When you’re shoveling massive quantities of flour and sugar out of giant bins that nearly swallow your arm, and lifting huge mixing bowls filled with dough all day, you’ve got to put your whole self into the process.
“I just always liked to bake,” she said. “In high school I would come home and make cookies after school.”
For a while she baked for just close friends. She got the bug to make a full-time go at the baking life after an insurance agent and friend tapped her to bake a basket of cookies that could be delivered to local realtors.
“That was the beginning,” Schaffer said. “I started baking more, and I approached the local market to start selling the cookies to Brookside Market in Woodbridge and a couple of other stores.” Her commercial baking license allowed her to operate from her home for 15 years, which meant she could cater and provide her goods to local markets but couldn’t sell out of her home.
With her storefront on Chapel, that’s no longer a problem.

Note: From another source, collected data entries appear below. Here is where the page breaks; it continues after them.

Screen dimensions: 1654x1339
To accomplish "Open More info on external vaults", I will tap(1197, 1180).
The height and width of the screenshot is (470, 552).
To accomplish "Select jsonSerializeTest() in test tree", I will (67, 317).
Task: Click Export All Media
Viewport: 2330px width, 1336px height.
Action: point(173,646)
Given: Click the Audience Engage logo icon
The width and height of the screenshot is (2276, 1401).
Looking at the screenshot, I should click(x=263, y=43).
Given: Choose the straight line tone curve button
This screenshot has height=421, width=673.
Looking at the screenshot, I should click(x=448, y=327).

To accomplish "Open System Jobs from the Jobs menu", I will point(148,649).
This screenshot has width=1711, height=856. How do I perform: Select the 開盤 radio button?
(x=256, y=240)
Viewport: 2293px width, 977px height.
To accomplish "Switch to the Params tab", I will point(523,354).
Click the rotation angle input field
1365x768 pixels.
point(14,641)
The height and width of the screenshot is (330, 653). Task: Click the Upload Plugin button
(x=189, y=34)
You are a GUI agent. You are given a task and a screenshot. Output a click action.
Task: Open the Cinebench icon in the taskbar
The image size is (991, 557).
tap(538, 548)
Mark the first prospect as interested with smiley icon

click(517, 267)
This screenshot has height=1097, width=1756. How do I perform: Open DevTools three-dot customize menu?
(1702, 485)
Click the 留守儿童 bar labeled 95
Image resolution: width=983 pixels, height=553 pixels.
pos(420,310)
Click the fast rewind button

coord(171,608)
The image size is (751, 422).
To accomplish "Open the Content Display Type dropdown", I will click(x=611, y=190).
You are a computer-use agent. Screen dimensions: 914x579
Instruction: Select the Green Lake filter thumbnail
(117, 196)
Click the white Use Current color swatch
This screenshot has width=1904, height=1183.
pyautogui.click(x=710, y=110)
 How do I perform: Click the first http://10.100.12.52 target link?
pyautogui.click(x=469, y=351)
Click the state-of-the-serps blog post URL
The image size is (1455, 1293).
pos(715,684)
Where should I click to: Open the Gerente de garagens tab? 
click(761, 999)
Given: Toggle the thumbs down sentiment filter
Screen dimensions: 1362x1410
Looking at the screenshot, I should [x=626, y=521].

You can come to the store and watch Schaffer, Gheorghiciuc, and a Johnson & Wales University-trained pastry baking aficionado, Morgan Metzler, roll out the dough for cookies, breads, biscotti and brownies, which are then displayed in the brightly arrayed shop.
You can even find that rare unicorn that many people experienced last summer during New Haven’s first food truck festival: the Chillwich, a staple on Four Flours’ food truck of the same name.
Schaffer said her husband, who also serves as the company CFO, usually mans the truck at food festivals, often with the help of one or more of their four children. After trying a Chillwich from the truck, people often ask where else they can get the treat, which features a generous helping of locally made ice cream, sandwiched between two of Schaffer’s decadent cookies. Now she has an answer: a freezer full of Chillwiches at the Chapel Street store.
“So here we are,” she said, “and hopefully, we’ll be here for a long time.”
With the wet and dry ingredients combined for the ginger spice cookies, Schaffer molded the cookie dough — the unbleached white flour, transformed in color by the spices and molasses — into individual balls that she weighed before transferring them onto a parchment-lined cookie sheet.
“We have wholesale partners in the area, Elm City Market, Nica’s. They get the packaged product, so we have to keep it at a certain weight,” she said, giving the dough a quick roll and then flattening each ball with the palm of her hand.
“The key is we dip it inside a confectionary sugar,” she said. “And the really fun part is that every cookie counts here, and so we try to decorate the top, and for this cookie we use fresh ginger pieces. We put a big slab on top.”
After 10 to 15 minutes in the oven, the buttery, sugar encrusted goodness that emerges from her convection oven helps you understand why the ginger spice cookie has been her new shop’s sleeper hit.
Schaffer said she’s always loved the Chapel West neighborhood, and she’s glad to be back. “I always felt comfortable when I had my store here for five years,” she said. “It’s a little bit more neighborhood‑y versus the craziness of downtown and the throngs. It’s nice and comfortable.”
She said the company is looking to expand its gluten-free and vegan options. The store also sells its dough pre-made, so you can whip up a warm batch of cookies at home.
Alas, Schaffer has drawn the line at selling sugar-free baked goods.
“There’s been a request for sugar-free items,” Schaffer said. “There’s no fun in sugar free. What I always say is that you can have a cookie — just go for a little walk afterwards.”